Dr. González: That's fair enough. You know, we'll stick to our job descriptions as historians. But that should be plenty, because there's certainly so much that we can draw on from the past to evaluate our present moment. All right, Lloyd, where are we going to start?

Dr. Barba: How about we go back to a group that we discussed in an earlier episode: the California-based Mateo Veticinco, Matthew 25. They're an example of a group that understood that sanctuary activism, in the 21st century, would require more than just church-based safe harbor, although sometimes it comes down to exactly that. They surveyed the field in a post-Trump election world and knew that a whole slew of tactics would be necessary to achieve immigration justice. That would include things like direct action, relief work, and public policy advocacy such as pushing for initiatives like sanctuary cities.

Dr. González: And that, of course, raises a big question for us, Lloyd. If the 1980s movement saw itself as a bulwark against state power, especially when the state refused to welcome the stranger, what is the New Sanctuary Movement of our generation trying to achieve? And that might lead us to ask a connected question: what would a 'win,' if we could define it as such, look like for the new Sanctuary Movement today?

Dr. Barba: Yeah, those are both really important questions, but hard ones to answer. The goals of the 1980s movement were more clearly defined and did not bear the same weight of what sociologist Grace Yukich called a multi-targeted social movement. The 1980s movement brought national attention to the US's role in the Central American proxy wars and succeeded in forcing the US government to reconsider asylum applications for those fleeing the civil wars in Central America. Movement organizers counted that as a major victory.

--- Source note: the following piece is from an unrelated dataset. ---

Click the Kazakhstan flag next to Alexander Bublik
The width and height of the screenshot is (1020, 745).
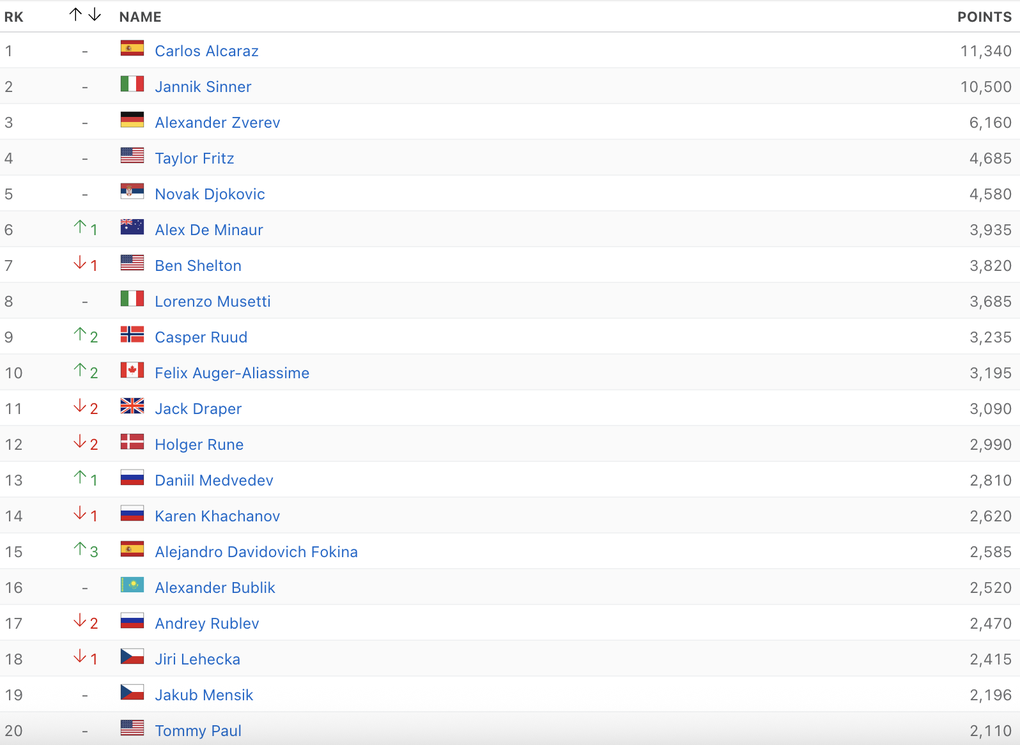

Dr. González: I mean, that one seems pretty clear, Lloyd. But the New Sanctuary Movement, which began in the summer of 2006, has yet to realize that monumental goal of comprehensive immigration reform. A major goal of this movement, as we heard from the New Sanctuary Movement co-founder Dr. Alexia Salvatierra In Episode Five, was, of course, a change course on federal policy. But we haven't had comprehensive immigration reform, and let's be honest, there's really no runway for that to happen anytime soon.

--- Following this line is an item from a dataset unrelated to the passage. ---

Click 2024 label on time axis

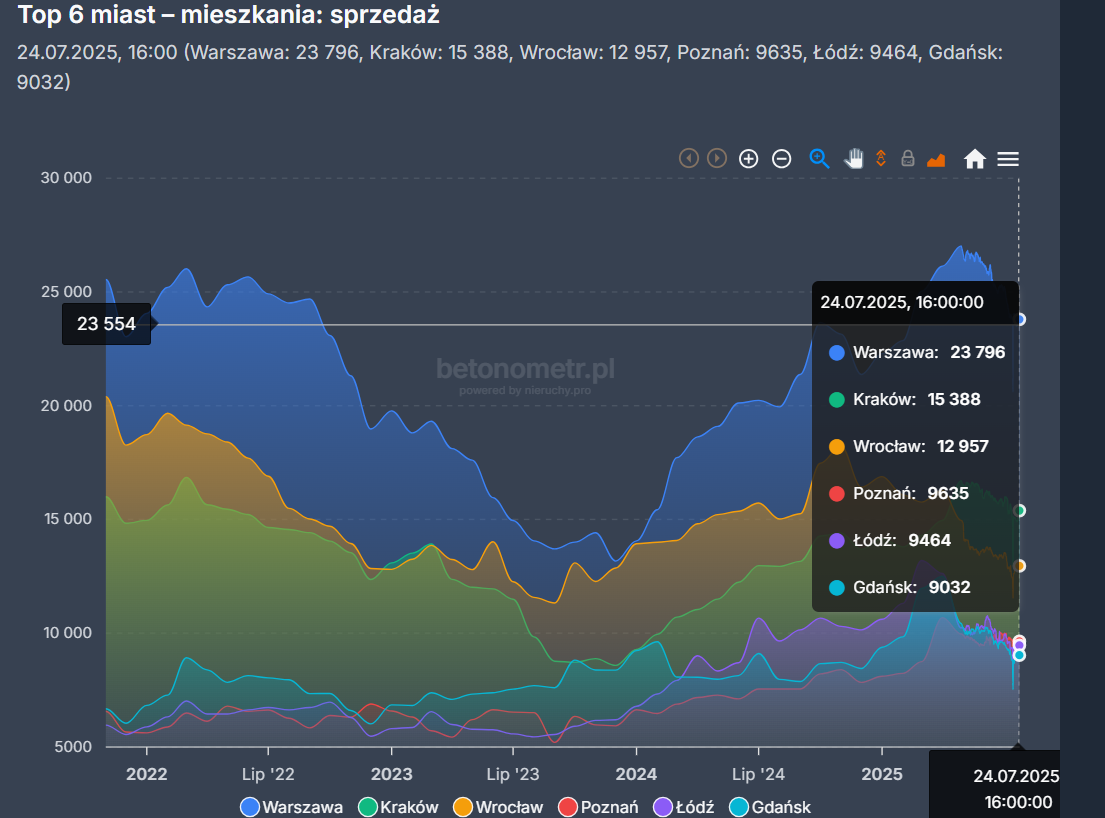pyautogui.click(x=636, y=774)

Dr. Barba: Now, Sergio, to be fair, we have seen some piecemeal reforms. That includes initiatives like Deferred Action for Childhood Arrivals, or DACA. Which came about in no small part because of the advocacy of sanctuary activists.

Dr. González: Yeah, and Lloyd, the fact that a significant portion of the US population is aware of the need for immigration reform owes to the efforts of sanctuary organizers, people of faith, and the broader coalition of immigrant rights advocates.

Dr. Barba: And, also, don't forget that New Sanctuary Movement leaders fought for prosecutorial discretion in 2011. And they pushed for a sensitive locations memo. This listed hospitals, schools, and houses of worship, for example, as places where arrests would not take place. While the first two have been violated repeatedly, houses of worship continue to offer safe harbor.

Dr. González: Yeah, but the big victories for the New Sanctuary Movement have thus far come in the form of individual cases, not systemic reform. In other words, we're talking about stays of deportation that mean a whole lot for an individual or a family. But it's definitely not addressing the rotten parts of our country's immigration system.

Dr. Barba: And okay, so we promise not to prognosticate, but this track record perhaps gives us some hints of what might lie ahead for immigration justice and movements made in houses of worship. Let's start with this: What might happen if Trump wins another round in the White House?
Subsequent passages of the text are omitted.